The GOP tax plan’s changes to deductions would hit people in blue states hard, with limits on popular tax deductions that would have the biggest effects on people with high property taxes and expensive homes.
The tax plan doubles the standard deduction to $24,000 for a married couple, meaning most people wouldn't itemize their mortgage interest or property taxes. But for those who do, the popular mortgage interest deduction would be capped at $500,000 of the loan amount for home purchases made after Nov. 2, 2017, instead of the current $1 million cap.
The deduction of state and local property taxes would be capped at $10,000, and state and local income and sales taxes could no longer be deducted.
Some Republicans in blue states immediately expressed their opposition to the bill.
“I cannot support the current version of the tax bill because it will increase taxes for many of my constituents to subsidize tax cuts for the rest of the country,” Rep. Peter T. King (R-N.Y.) said. “My job is to protect the taxpayers of Long Island and New York.”
Rep. Lee Zeldin (R-N.Y.) said he could not support the bill because it didn’t keep the entire state and local tax deduction. “Eliminating the SALT deduction would be a geographic redistribution of wealth, picking winners and losers,” Zeldin said in a statement.
Both of the limits introduced in the tax plan are targeted at deductions popular in blue states. “If you live in New York City, where you pay high taxes and where the cost of housing is pretty high, this is a double whammy,” said Howard Gleckman, a senior fellow at the Urban-Brookings Tax Policy Center.
There aren’t many people with mortgages over $500,000 — only about 1 million mortgages, or about 5 percent of mortgages that originated between 2012 and 2014, according to an analysis by the United for Homes campaign, which advocates for changes to the mortgage interest deduction.
Those mortgages are most common in solidly blue states. The District of Columbia tops the list, with 27 percent of mortgages over $500,000, followed by Hawaii, California, New York, Connecticut, Virginia, New Jersey, Maryland, Massachusetts, Washington and Illinois.
“Anything that’s going to impact the sacred mortgage deduction is going to have a significant impact on home values here in Connecticut, and on excitement about owning a home,” said Scott Cooney, regional vice president for the Connecticut Association of Realtors.
An analysis by the conservative Tax Foundation found that capping the mortgage interest deduction would raise $319 billion over a decade. The Tax Foundation also found that limiting the deduction would have the biggest effect in raising the taxes of people at the top of the income distribution, with very modest effects for people in the middle.
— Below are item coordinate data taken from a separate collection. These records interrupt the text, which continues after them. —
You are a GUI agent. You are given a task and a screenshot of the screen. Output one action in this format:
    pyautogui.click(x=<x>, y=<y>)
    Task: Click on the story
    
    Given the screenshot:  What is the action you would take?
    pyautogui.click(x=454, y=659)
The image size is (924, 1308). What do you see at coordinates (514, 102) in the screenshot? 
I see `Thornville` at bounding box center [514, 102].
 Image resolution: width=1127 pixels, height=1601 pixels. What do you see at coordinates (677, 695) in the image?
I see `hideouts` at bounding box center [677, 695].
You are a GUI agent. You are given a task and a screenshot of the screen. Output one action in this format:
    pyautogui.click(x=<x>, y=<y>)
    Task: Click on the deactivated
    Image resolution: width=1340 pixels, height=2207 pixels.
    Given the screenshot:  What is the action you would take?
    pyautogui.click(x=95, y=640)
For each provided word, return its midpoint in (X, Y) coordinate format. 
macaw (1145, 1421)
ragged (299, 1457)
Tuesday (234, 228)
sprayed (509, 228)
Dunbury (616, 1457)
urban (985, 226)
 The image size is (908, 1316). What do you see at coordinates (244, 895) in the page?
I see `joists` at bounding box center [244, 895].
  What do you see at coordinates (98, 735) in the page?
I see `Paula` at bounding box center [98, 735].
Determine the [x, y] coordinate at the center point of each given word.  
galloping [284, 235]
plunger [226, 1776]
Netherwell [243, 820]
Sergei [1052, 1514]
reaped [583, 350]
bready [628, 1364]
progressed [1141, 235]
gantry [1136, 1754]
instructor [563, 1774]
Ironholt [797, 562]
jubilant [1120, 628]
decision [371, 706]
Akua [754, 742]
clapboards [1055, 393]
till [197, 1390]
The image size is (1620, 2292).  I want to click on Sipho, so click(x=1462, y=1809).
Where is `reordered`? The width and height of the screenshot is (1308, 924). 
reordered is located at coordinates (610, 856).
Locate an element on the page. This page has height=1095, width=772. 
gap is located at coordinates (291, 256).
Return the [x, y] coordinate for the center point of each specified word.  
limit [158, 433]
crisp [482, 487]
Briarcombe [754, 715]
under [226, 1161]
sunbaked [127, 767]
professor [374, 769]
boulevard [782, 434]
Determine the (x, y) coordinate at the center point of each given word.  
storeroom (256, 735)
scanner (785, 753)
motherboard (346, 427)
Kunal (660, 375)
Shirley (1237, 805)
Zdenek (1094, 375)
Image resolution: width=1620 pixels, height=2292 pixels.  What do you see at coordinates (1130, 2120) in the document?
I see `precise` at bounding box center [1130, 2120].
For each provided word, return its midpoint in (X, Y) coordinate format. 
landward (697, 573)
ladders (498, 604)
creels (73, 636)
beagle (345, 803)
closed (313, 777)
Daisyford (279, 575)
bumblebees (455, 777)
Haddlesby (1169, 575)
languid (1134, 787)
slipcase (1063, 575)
For people who make between about $49,000 and $88,000 per year, the cap could reduce after-tax income by less than a tenth of a percent.
Tendayi Kapfidze, chief economist for LendingTree, said that the tax plan could create an incentive for people who already own homes that cost more than $500,000 to stay in them, since existing homes would be grandfathered in and the new deduction limit would apply only to new home purchases.
“Say you own an $800,000 house and you’re thinking of moving or trading up. If you sell your $800,000 house and buy a new $800,000 house, you’ve just gotten a new tax bill,” Kapfidze said.
The deduction for state and local property taxes is also more commonly used in blue states — although high-income taxpayers who pay the alternative minimum tax are already barred from taking advantage of the property tax deduction.
“Anytime you’re essentially targeting state and local taxes of any kind, we know that tends to zero in on the likes of New York, New Jersey, California — and those are states that some of the Republicans in Congress are hostile to — and it’s a convenient target,” said Mark Hamrick, a senior economic analyst at Bankrate.com.
An analysis by the Tax Foundation showed that 37 percent of filers in Connecticut took a property-tax deduction, followed by Maryland, New Jersey, Massachusetts, Virginia and Oregon.
“I think the basic thing to say about this tax bill is, like most tax bills, it is very political,” Gleckman said. “This is just moving stuff around, raising taxes on some people, cutting taxes on some people — it’s all political.”
The National Association of Realtors has already begun its fight against the bill, with 105,000 members contacting their members of Congress, according to Evan Liddiard, senior policy representative for federal taxation.
Liddiard pointed out that Republicans and Democrats alike live in areas with high property taxes or home values. “We’re worried about the effect on middle-class homeowners, and not what party they belong to,” Liddiard said.